## Text for analysis
____
Retinol: You’ve heard of it. You’ve seen the name splashed across the internet and listed on ingredients lists of products in the beauty aisles. You feel like you can’t escape it. Honestly, it’d be an impressive feat if you’ve managed to avoid the hero skin-care ingredient up until now. But you can’t look the other way forever — at least not if you want to target fine lines, wrinkles, dark spots, or even acne.
Despite all the retinol products out there, this active remains one of the most intimidating and hard-to-understand ingredients in the beauty industry. That’s because everyone has a different experience with it. One person’s glowing complexion is another person’s flaky, irritated skin. Still, having an in-depth understanding of what the ingredient is, what it can do for you, and how to use it may be the key to finally experiencing all the good it can do (because it can do a lot of good). So if you’re a first-time user, we’re breaking down everything you need to know to make retinol work for you. We promise it’s not as scary as it seems.
How Can Retinol Benefit Your Skin?
____
## Information shown
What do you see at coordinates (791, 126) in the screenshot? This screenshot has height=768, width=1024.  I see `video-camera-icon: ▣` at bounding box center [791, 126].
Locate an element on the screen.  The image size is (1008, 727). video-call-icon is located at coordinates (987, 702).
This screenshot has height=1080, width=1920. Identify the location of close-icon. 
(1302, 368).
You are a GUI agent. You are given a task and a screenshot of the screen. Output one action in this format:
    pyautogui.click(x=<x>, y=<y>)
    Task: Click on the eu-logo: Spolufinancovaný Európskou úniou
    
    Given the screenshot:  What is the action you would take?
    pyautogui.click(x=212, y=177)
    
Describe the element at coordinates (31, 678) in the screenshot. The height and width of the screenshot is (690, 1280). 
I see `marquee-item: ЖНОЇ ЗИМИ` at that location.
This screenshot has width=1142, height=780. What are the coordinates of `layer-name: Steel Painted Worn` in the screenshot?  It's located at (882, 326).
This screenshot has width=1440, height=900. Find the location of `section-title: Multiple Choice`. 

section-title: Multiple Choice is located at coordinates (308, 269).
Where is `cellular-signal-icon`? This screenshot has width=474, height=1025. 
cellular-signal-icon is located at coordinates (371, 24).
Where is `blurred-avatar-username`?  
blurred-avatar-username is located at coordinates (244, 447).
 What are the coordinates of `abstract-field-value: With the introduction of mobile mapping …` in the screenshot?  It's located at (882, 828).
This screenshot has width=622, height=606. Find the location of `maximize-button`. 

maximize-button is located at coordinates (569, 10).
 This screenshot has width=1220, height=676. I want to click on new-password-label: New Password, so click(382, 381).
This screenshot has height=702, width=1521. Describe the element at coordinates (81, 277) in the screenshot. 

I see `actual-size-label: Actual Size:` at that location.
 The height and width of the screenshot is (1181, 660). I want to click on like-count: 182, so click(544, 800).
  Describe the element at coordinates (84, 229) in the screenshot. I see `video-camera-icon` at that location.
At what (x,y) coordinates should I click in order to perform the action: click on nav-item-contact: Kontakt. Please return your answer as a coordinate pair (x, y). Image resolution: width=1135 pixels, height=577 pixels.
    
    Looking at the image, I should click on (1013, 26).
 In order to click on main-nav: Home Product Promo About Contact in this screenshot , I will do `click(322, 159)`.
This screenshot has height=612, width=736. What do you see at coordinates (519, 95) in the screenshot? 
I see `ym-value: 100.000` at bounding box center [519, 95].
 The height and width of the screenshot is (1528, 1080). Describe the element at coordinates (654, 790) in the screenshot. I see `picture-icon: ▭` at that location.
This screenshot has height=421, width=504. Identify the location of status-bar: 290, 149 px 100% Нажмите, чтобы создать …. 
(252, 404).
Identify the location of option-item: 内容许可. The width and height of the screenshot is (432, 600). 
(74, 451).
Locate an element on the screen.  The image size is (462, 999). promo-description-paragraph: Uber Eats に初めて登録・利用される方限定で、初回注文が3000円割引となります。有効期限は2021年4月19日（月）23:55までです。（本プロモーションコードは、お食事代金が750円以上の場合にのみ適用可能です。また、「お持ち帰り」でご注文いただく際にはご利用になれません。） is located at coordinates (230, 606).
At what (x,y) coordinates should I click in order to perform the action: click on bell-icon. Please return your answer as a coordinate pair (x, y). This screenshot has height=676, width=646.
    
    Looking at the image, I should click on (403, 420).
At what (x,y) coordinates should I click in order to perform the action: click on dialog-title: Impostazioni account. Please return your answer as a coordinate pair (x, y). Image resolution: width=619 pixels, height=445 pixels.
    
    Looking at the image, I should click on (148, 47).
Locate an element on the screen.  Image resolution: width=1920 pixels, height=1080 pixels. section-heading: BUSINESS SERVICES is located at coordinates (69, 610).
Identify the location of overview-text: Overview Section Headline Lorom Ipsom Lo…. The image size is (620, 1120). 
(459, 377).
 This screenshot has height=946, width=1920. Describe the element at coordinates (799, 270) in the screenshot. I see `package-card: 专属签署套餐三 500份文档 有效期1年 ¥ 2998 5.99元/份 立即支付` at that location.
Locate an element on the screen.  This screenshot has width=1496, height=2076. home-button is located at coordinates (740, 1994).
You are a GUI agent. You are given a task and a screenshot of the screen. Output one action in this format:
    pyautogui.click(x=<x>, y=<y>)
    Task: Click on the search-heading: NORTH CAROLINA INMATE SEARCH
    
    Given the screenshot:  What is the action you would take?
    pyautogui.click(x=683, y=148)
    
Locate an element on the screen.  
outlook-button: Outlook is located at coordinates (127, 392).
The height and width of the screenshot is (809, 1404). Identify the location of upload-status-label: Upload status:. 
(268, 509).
____
## What needs to be done
From the retinol passage, return the part that opens with the words containing "Retinol: You’ve heard" and closes with "or even acne.", copied word for word. Rely only on the retinol passage, not on the rows.

## Completed task
Retinol: You’ve heard of it. You’ve seen the name splashed across the internet and listed on ingredients lists of products in the beauty aisles. You feel like you can’t escape it. Honestly, it’d be an impressive feat if you’ve managed to avoid the hero skin-care ingredient up until now. But you can’t look the other way forever — at least not if you want to target fine lines, wrinkles, dark spots, or even acne.